Workers have been laid off at a rate not seen since the financial crisis
American factories shed workers in June at a pace not seen since the 2009 financial crisis, according to flash survey data released Tuesday by S&P Global, a finding that landed on the same morning HR professionals across the sector are fielding growing pressure to cut costs.
The S&P Global Flash US Manufacturing PMI rose to 55.7 in June, its highest reading since May 2022, and the headline number beat consensus expectations of 54.8. But the figure masks a deteriorating employment picture that analysts described as the most serious outside of pandemic conditions. Manufacturing headcounts were cut at the fastest rate since the COVID-19 lockdowns of early 2020, according to the report, and for the third time in the past four months.
"Most worrying was the further fall in employment, notably in the manufacturing sector," said Chris Williamson, Chief Business Economist at S&P Global Market Intelligence, in Tuesday's release. "Factory job cuts are running at the highest since 2009 if the pandemic is excluded, reflecting concerns over the sustainability of the recent upturn in demand alongside worries over the escalating cost of raw materials."
A headline that misleads
Manufacturing production grew in June at its fastest rate since July 2021, driven by the largest rise in new orders in just over four years. Yet that demand is being met partly through inventory rebuilding triggered by supply chain fears - precautionary stockpiling rather than genuine end-market strength. The distinction matters for workforce planning. When growth is structural, companies hire. When it is supply-driven and potentially short-lived, they cut headcount and wait.

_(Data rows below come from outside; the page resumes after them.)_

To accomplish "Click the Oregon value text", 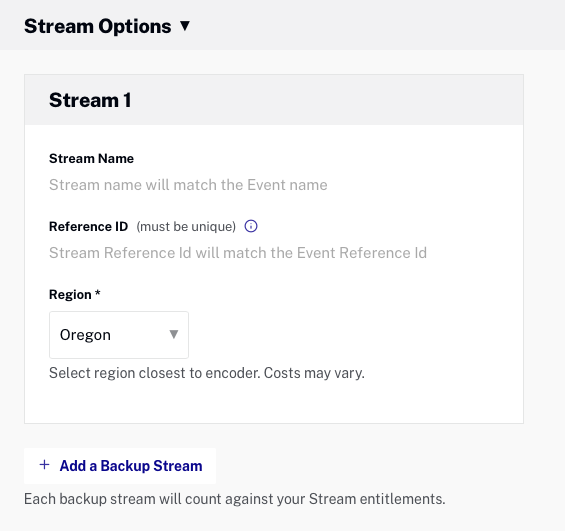I will pyautogui.click(x=85, y=335).
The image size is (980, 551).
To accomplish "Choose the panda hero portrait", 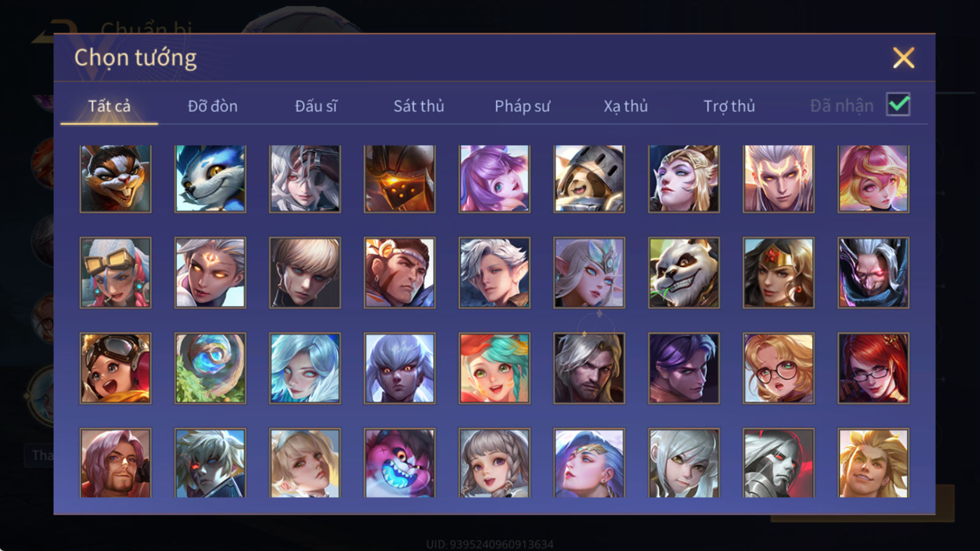I will tap(684, 273).
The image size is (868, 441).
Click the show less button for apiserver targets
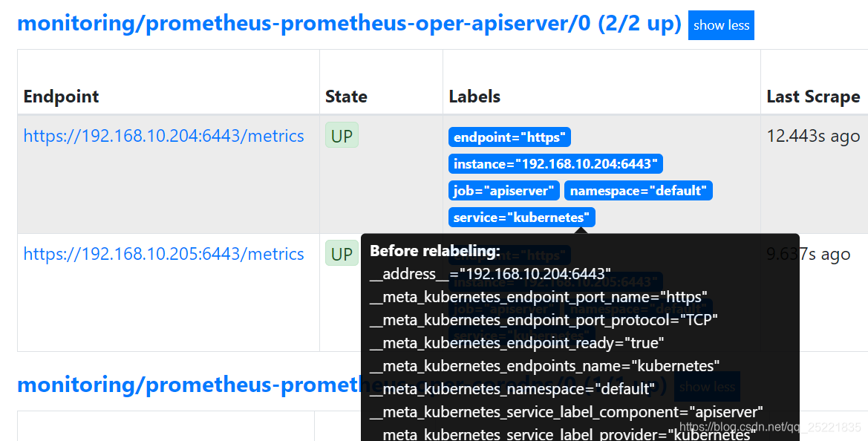click(x=720, y=25)
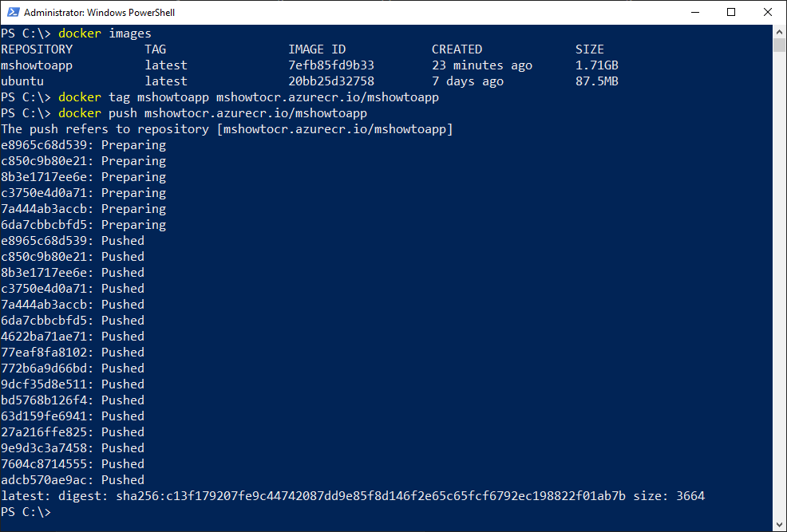Click the vertical scrollbar thumb
This screenshot has height=532, width=787.
pos(779,45)
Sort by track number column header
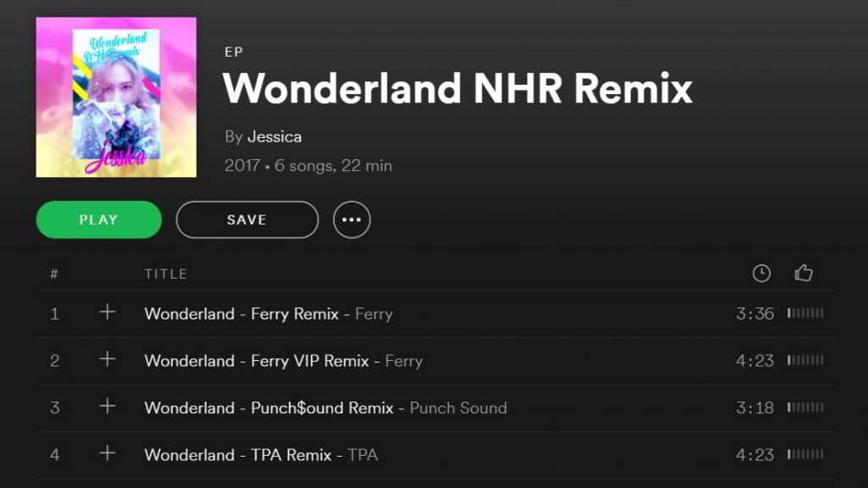Screen dimensions: 868x488 [54, 274]
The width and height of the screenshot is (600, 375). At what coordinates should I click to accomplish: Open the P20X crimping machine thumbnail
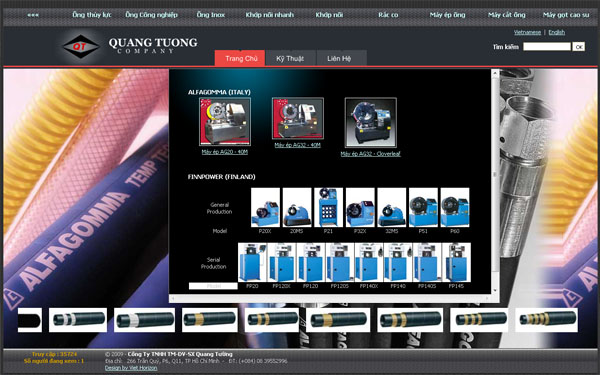tap(265, 207)
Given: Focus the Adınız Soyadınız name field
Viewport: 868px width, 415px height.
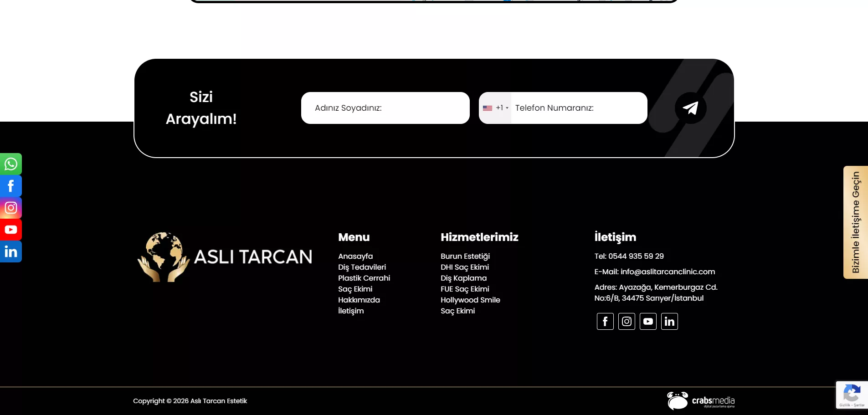Looking at the screenshot, I should [x=385, y=108].
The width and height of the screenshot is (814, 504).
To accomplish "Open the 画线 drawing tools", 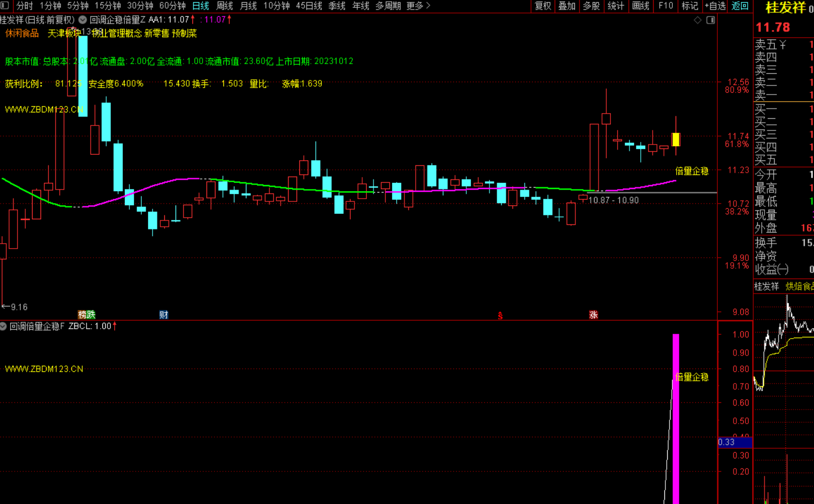I will point(641,6).
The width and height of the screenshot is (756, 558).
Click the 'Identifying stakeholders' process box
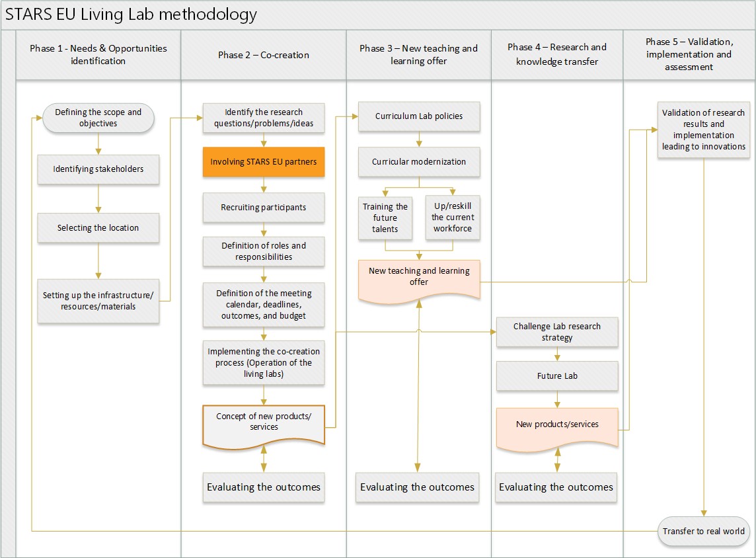(98, 169)
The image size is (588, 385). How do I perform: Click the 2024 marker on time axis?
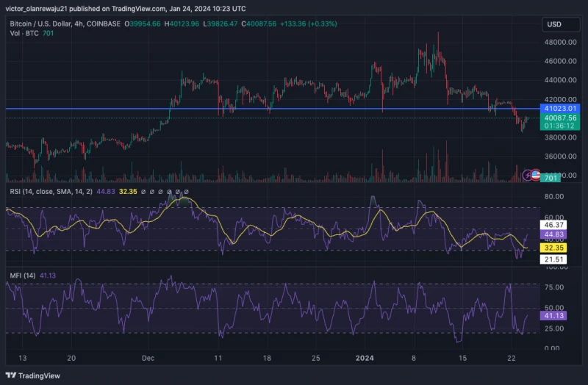coord(365,358)
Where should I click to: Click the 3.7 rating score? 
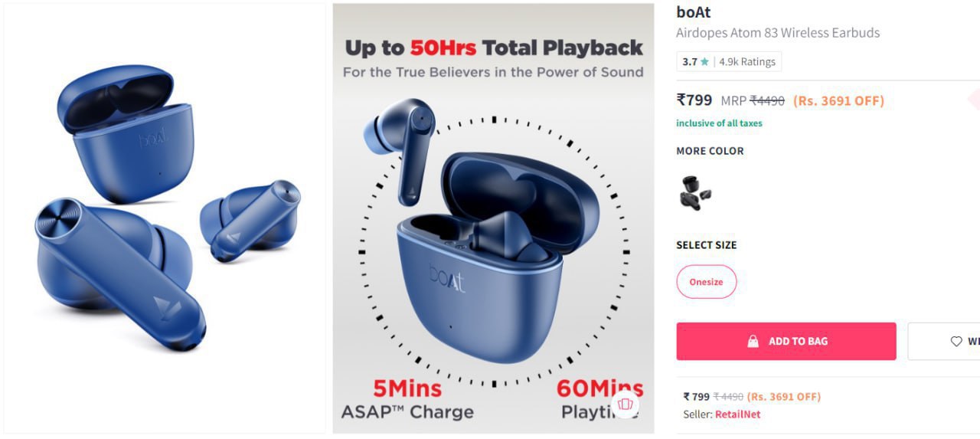point(690,62)
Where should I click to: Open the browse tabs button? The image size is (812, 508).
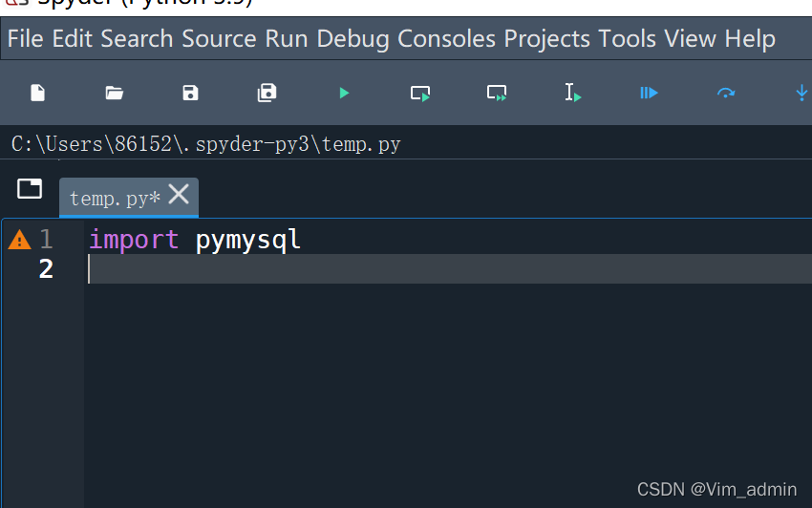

"While there is better news from the manufacturing sector, we remain concerned as factory growth continues to be temporarily buoyed by inventory building amid supply fears," Williamson said. "Supply delays grew more widespread in June."
Supply chain data in the report backed that caution. Supplier delivery times lengthened in June to the greatest extent since August 2022, linked to shipping disruptions from the Middle East conflict and ongoing tariff pressures.
A year of difficult choices
The June reading sits within a broader wave of workforce reductions across the U.S. economy. AI-driven tech job cuts hit a two-year high through May, with U.S. employers across all sectors announcing 97,006 job cuts in May alone, according to outplacement firm Challenger, Gray and Christmas. The manufacturing sector's troubles compound a labor market already under significant pressure.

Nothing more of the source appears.